ShockYa: Between this and “Piranha 3DD,” it’s a pretty wild Matt Bush two-fer this June. How did you settle on him in the lead role?

JS: The idea, which is just a function of how the movie business works in terms of independent financing, is that you have to cast a film to satisfy these foreign pre-sale prerequisites. So we needed two big names, and we had Adrien Brody and Michael Chiklis. Once we had them, then you don’t have to cast, I don’t know, Michael Cera or somebody — you can cast an unknown kid.

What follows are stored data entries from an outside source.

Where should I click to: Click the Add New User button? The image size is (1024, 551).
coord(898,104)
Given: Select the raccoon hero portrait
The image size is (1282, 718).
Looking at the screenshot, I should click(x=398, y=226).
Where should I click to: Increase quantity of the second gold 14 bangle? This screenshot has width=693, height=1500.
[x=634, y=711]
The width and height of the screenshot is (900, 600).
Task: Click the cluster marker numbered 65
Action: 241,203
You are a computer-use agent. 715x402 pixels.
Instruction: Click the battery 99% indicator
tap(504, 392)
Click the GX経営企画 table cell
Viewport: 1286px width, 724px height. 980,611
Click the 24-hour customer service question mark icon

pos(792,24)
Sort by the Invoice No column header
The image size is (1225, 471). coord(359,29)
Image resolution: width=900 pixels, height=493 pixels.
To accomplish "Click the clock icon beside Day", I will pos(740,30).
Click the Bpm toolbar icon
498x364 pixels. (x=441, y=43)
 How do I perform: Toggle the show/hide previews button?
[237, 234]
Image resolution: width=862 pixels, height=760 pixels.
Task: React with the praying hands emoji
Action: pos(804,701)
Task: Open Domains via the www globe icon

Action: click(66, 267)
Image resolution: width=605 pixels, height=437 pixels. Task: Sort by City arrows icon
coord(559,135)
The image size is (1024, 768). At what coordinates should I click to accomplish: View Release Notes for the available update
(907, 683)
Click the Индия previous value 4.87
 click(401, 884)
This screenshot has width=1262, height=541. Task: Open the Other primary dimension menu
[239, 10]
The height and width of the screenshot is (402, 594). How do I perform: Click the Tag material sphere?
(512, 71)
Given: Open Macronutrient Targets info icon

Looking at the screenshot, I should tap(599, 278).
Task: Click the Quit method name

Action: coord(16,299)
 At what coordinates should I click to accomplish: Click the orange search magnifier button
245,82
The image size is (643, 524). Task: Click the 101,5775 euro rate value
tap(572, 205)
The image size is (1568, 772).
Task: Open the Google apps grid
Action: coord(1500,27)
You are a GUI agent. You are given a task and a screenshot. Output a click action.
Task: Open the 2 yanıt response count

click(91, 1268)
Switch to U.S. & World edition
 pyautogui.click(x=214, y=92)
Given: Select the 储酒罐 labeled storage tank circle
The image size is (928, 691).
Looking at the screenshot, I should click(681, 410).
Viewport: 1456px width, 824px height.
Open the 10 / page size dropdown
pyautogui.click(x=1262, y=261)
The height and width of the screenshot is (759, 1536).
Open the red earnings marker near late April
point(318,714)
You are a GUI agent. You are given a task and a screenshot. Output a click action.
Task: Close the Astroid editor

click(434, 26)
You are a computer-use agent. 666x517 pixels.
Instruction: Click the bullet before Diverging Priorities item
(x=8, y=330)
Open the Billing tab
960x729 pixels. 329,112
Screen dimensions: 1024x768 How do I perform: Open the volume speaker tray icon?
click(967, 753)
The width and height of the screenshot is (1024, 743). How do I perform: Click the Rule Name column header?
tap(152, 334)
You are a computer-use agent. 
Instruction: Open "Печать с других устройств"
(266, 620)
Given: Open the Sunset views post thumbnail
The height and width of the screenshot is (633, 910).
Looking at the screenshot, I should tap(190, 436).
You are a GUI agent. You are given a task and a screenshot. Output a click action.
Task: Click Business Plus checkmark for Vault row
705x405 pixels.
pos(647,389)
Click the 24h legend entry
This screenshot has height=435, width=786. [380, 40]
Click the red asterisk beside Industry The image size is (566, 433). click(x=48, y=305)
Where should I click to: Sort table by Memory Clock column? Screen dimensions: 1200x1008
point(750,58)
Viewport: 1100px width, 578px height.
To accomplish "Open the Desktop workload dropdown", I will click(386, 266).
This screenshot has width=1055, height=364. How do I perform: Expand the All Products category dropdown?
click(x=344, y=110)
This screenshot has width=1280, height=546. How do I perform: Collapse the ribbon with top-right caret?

I thought that would be helpful for me, because what I was trying to do was ground the central relationship of the movie and have these heightened, insane characters [around the edge], this triptych of antagonists. So at the center of it, I wanted these kids (Henry and Breaux) to be real. So I was trying to cast relatively unknown people. We went through a rigorous process and met a shit-ton of people, and I found Sean Marquette pretty quickly. I had a gut instinct and felt like he was the guy, but we had problems finding the Henry character because we needed him to be heroic and nerdy, but I also didn’t want him to be cliched. I love casting against type. I’d seen “Adventureland,” and (Matt’s) Figo character is this spazzy nut, and I thought, “What if I take this guy who has this energy and really polish him up like a new penny, and then we kind of let him find this kind of craziness throughout the movie?” That worked, thankfully. He had good chemistry with Sean and it worked in the end.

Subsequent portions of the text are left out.